**TO DO:**
Only the lines from the one containing "You are a GUI" through the final line below belong in the output, copied exactly and without pictures.

######

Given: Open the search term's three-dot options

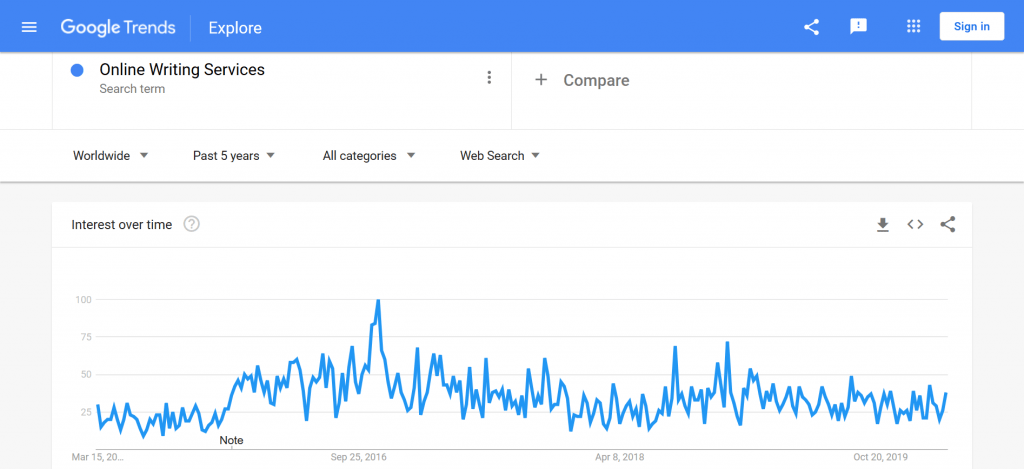Looking at the screenshot, I should [489, 78].
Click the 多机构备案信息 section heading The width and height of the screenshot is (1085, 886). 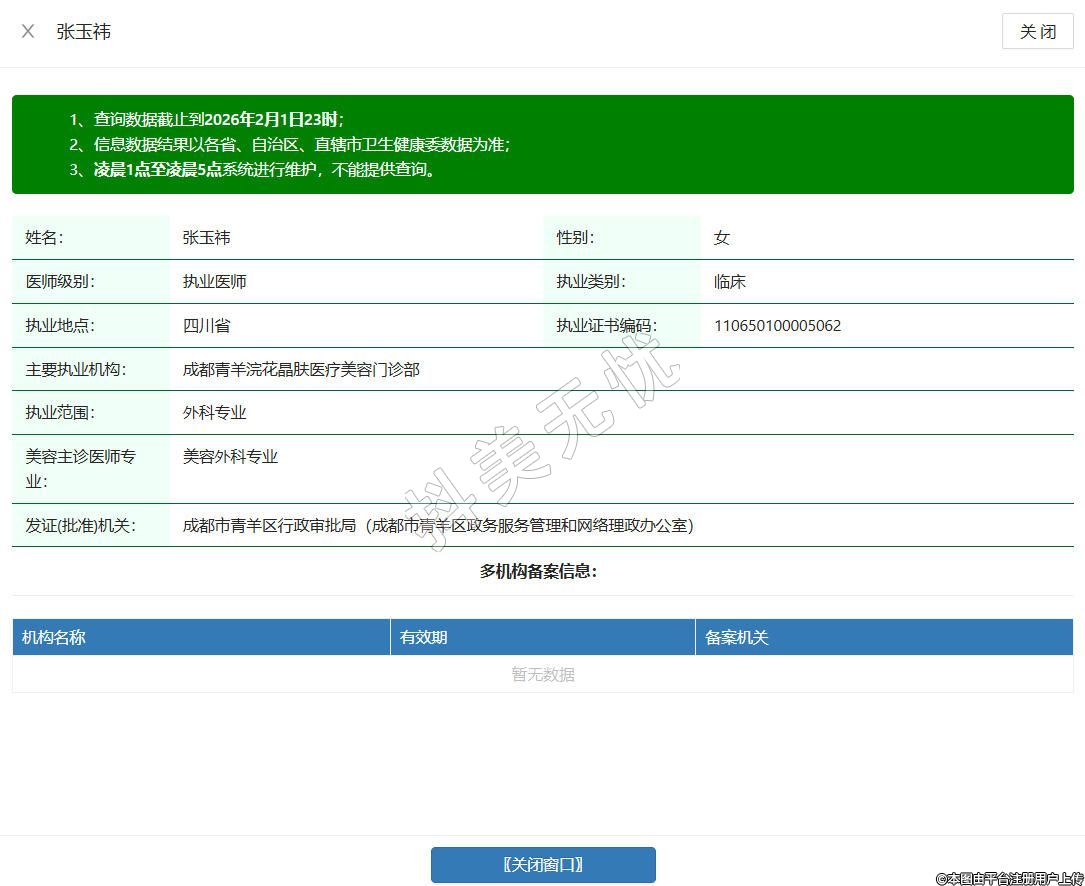[x=538, y=571]
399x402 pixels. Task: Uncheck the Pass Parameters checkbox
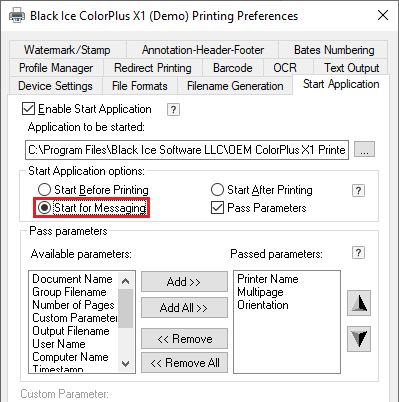217,208
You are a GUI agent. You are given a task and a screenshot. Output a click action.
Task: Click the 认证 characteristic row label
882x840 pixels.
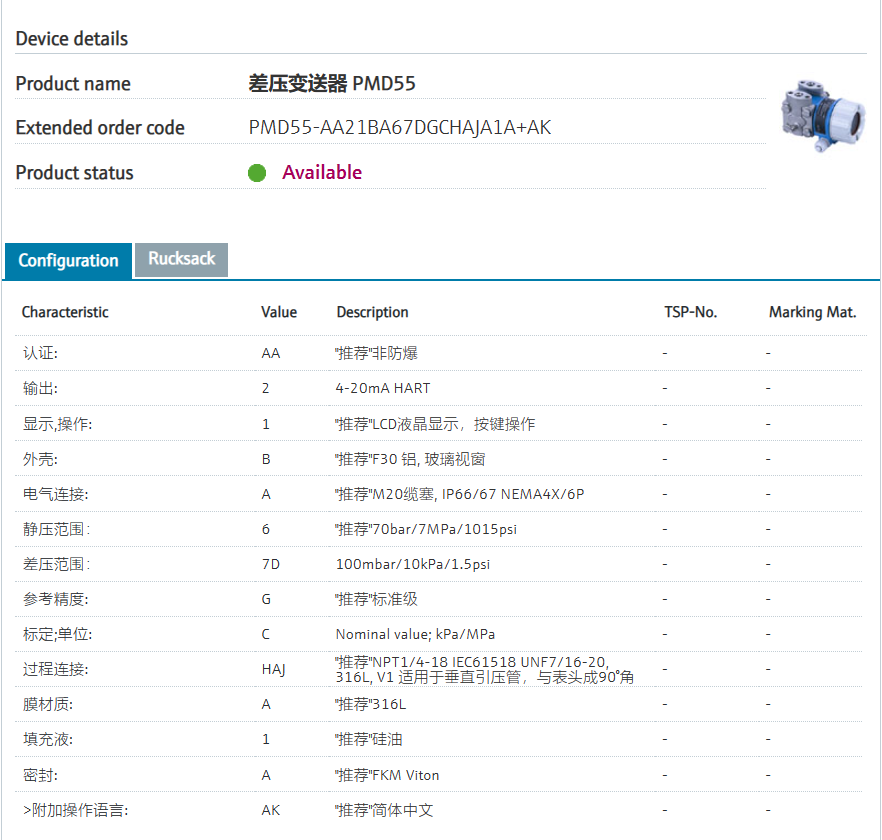[x=41, y=353]
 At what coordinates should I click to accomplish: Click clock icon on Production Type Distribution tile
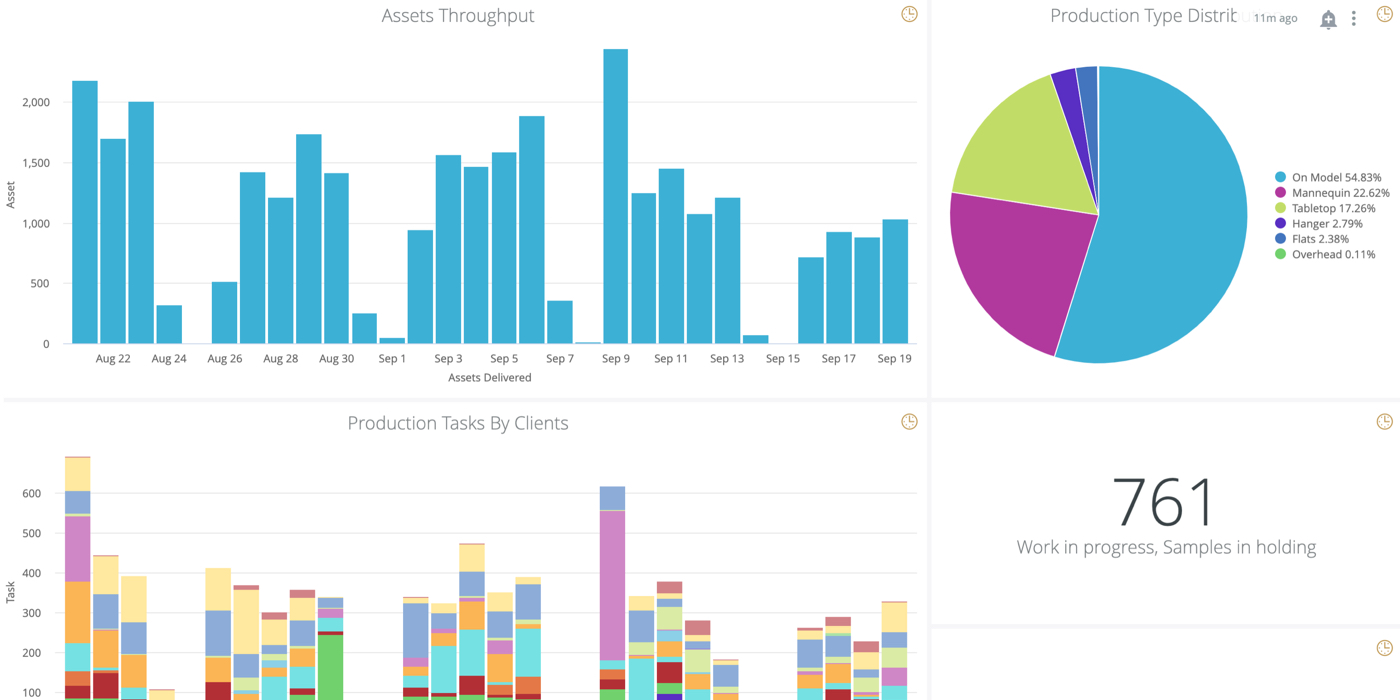[x=1384, y=14]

######

**TASK SOLUTION:**
You are a GUI agent. You are given a task and a screenshot. Output a click action.
Task: Click the 认证 characteristic row label
882x840 pixels.
[x=41, y=353]
 At what coordinates should I click to accomplish: Click clock icon on Production Type Distribution tile
[x=1384, y=14]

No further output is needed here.